Beijing: An international team of scientists says the unusual dinosaur tracks found in northern China might have been by the four-legged sauropod dinosaurs.
Previous studies of such track ways have suggested that the dinosaurs, which were far too big to walk on their hind legs, might have been swimming.
The scientists from China University of Geosciences in Beijing, including palaeontologists from the University of Bristol suggested that trackways fossil trackways from Gansu Province in northern China, in which only the front or hind feet are imprinted into the sediment, were produced by walking, not swimming animals.

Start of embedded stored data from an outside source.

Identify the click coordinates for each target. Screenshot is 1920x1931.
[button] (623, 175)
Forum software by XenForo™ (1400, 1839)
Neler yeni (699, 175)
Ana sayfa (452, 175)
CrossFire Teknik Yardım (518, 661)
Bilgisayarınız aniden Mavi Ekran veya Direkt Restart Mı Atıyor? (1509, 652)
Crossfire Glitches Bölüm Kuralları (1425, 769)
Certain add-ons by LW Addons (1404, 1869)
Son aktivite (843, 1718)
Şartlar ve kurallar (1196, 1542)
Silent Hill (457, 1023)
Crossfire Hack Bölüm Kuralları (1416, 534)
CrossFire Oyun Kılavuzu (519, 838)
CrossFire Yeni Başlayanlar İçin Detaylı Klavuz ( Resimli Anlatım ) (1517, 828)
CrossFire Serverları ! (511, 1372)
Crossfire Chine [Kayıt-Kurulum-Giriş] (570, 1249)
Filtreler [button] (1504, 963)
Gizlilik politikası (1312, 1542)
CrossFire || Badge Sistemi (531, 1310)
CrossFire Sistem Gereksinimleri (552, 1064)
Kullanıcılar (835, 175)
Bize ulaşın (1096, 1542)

Published in journal Scientific Reports, the new study said the tracks, dating from the Lower Cretaceous, over 120 million years ago, are roughly circular and with a clear set of four or five claw marks at the front.
These prints perfectly match the feet of medium-sized sauropod dinosaurs, massive long-necked, plant-eating dinosaurs such as Brontosaurus and Titanosaurus.
"Nobody would say these huge dinosaurs could stagger along on their hind legs alone - they would fall over. However, we can prove they were walking because the prints are the same as in more usual tracks consisting of all four feet, its just that here, we do not see the hand prints," lead author Lida Xing said.
"If they had been swimming, with the hind legs dangling down, some of the foot prints would be scratch marks, as the foot scrabbled backwards," Xinga added.
The study said that most of the animal's weight was towards the rear, and so the hind-feet pressed deeper. The front feet, on the other hand, did not apply enough pressure to make a lasting mark.